第25話

 淡いグリーンの粒子で統一された柔らかい世界。ヘッドマウントディスプレイ内に構築された仮想視界に慣れていない向日葵のために余計な情報の一切をフェードアウトさせ、ワイヤーフレームで構成された簡素な視界が展開されている。
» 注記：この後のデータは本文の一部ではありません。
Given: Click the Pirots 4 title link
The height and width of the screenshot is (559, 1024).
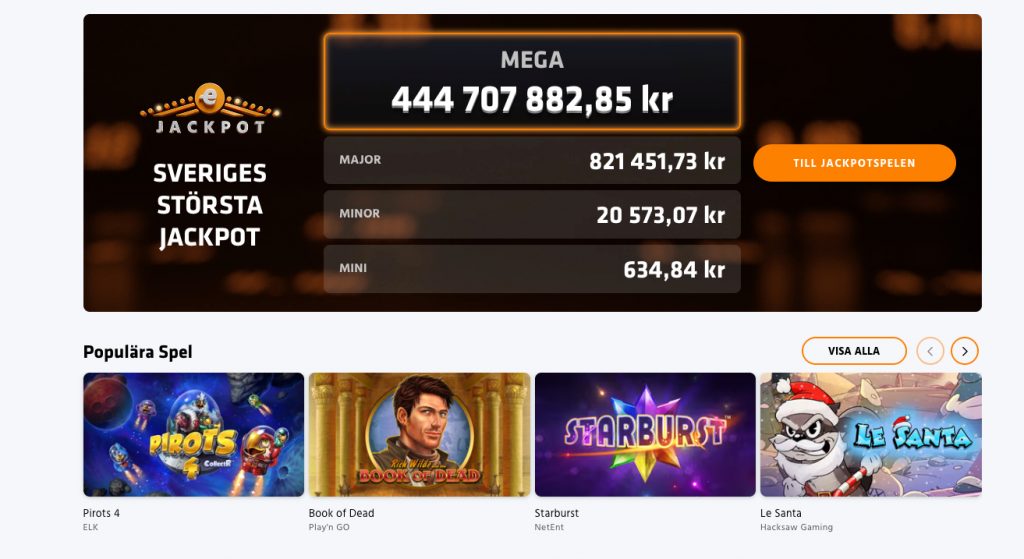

 単純なシステムでも、不意に視点を集中させたところがクローズアップされてしまい、慌ててまばたきクリックで前の画面に戻さなければならない。しかもリアルタイムで状況は変化している。画面情報はまばたきしている間に刻々と変容して、あまりに膨大な情報量は向日葵の脳の思考領域を確実に占拠していった。


 これが、マキシくんの言ってた仮想酔いなのかな?


 3D酔いと言う言葉があるのは知っていた。しかしフルフェイスタイプのヘッドマウントディスプレイが登場してからはその単語は仮想酔いと言い改められ、電脳技師達を悩ませる最先端の現代病と呼ばれるようになった。
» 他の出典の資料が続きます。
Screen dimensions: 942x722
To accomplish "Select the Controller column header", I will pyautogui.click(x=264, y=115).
 脳に与えられた視覚情報はあまりにリアルな描写のために技師の意識とは別のソースである脳自身がリアルとアンリアルの判断がつかなくなり、視覚情報に伴わない身体情報を補う為に視界に合わせて肉体も移動しているかのような錯覚に陥る。しかし実在の物理肉体はデスクに座ったまま1センチも移動していない。その脳内肉体が受けるであろう移動感覚を脳自身が勝手に再現し、初期症状として船酔いに近い目眩を感じ、あとは脳への負担として発熱、頭痛、嘔吐感、限界を超えた時点での意識不明状態のブラックアウトとなる。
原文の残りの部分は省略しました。